Reproduce the rows below word for word, starting at the line that contains "How do I perform: Open" and ending with the last line of the rows, both included.

→ **Supplied records**
···

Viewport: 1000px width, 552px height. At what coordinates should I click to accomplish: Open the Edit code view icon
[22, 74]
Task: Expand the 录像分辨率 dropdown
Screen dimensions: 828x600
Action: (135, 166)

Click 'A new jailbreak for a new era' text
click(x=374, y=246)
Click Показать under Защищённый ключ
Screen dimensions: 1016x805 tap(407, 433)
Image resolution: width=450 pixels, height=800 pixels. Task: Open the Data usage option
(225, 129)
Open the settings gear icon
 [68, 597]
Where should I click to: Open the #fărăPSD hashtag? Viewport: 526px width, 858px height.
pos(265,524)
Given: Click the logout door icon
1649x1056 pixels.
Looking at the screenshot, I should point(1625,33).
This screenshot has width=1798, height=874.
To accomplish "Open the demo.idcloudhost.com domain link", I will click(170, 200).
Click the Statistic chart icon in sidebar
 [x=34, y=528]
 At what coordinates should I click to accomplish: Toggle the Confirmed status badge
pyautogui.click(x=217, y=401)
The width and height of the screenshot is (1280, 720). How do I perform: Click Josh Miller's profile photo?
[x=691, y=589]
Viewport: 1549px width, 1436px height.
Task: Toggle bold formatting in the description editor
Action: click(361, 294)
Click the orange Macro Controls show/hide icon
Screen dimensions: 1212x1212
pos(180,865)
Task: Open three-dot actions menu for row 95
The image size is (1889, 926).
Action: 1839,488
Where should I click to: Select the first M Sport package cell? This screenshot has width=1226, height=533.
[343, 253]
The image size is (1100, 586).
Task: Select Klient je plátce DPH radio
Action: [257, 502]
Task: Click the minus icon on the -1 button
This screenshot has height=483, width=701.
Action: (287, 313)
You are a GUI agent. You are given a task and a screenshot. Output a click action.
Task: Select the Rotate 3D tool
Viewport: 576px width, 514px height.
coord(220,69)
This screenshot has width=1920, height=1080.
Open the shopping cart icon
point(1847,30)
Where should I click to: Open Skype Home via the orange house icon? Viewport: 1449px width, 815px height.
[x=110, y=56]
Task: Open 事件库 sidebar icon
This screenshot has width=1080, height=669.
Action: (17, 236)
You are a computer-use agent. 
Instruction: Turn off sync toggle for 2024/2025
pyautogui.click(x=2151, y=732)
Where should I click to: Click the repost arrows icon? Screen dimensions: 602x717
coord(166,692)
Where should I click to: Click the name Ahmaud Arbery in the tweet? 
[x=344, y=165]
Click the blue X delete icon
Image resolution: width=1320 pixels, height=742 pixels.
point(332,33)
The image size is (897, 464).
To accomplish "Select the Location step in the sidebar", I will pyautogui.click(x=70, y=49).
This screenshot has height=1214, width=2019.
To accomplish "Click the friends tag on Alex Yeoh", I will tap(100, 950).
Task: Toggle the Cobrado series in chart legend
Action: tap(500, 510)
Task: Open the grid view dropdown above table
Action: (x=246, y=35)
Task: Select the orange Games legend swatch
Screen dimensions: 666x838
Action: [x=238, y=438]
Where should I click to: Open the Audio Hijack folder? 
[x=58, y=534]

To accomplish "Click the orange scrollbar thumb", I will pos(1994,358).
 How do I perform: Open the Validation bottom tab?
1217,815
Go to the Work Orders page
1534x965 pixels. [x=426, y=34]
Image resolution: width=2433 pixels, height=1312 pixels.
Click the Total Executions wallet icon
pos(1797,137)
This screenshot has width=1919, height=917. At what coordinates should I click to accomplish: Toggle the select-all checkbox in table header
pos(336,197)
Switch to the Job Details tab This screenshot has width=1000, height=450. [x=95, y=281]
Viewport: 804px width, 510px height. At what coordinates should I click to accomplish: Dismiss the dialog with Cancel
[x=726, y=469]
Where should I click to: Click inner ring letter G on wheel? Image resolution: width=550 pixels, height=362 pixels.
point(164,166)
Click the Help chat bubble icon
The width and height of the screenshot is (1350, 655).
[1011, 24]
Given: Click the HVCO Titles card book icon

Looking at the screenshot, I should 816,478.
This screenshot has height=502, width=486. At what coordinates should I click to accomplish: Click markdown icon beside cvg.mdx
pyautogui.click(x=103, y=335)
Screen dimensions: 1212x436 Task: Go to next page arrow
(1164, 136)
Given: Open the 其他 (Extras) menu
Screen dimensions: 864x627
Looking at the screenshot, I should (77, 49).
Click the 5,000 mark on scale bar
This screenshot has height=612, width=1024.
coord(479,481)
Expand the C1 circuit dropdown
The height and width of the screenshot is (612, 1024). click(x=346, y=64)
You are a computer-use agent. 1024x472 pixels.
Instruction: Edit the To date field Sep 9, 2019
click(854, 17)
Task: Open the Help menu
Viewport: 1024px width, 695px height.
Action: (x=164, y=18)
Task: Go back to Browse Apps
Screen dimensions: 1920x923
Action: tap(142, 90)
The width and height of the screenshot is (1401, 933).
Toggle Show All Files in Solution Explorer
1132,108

···

→ **Task result**
 How do I perform: Open the Validation bottom tab?
1217,815
Go to the Work Orders page
1534x965 pixels. [x=426, y=34]
Image resolution: width=2433 pixels, height=1312 pixels.
Click the Total Executions wallet icon
pos(1797,137)
This screenshot has width=1919, height=917. At what coordinates should I click to accomplish: Toggle the select-all checkbox in table header
pos(336,197)
Switch to the Job Details tab This screenshot has width=1000, height=450. [x=95, y=281]
Viewport: 804px width, 510px height. At what coordinates should I click to accomplish: Dismiss the dialog with Cancel
[x=726, y=469]
Where should I click to: Click inner ring letter G on wheel? Image resolution: width=550 pixels, height=362 pixels.
point(164,166)
Click the Help chat bubble icon
The width and height of the screenshot is (1350, 655).
[1011, 24]
Given: Click the HVCO Titles card book icon

Looking at the screenshot, I should 816,478.
This screenshot has height=502, width=486. At what coordinates should I click to accomplish: Click markdown icon beside cvg.mdx
pyautogui.click(x=103, y=335)
Screen dimensions: 1212x436 Task: Go to next page arrow
(1164, 136)
Given: Open the 其他 (Extras) menu
Screen dimensions: 864x627
Looking at the screenshot, I should (77, 49).
Click the 5,000 mark on scale bar
This screenshot has height=612, width=1024.
coord(479,481)
Expand the C1 circuit dropdown
The height and width of the screenshot is (612, 1024). click(x=346, y=64)
You are a computer-use agent. 1024x472 pixels.
Instruction: Edit the To date field Sep 9, 2019
click(854, 17)
Task: Open the Help menu
Viewport: 1024px width, 695px height.
Action: (x=164, y=18)
Task: Go back to Browse Apps
Screen dimensions: 1920x923
Action: tap(142, 90)
The width and height of the screenshot is (1401, 933).
Toggle Show All Files in Solution Explorer
1132,108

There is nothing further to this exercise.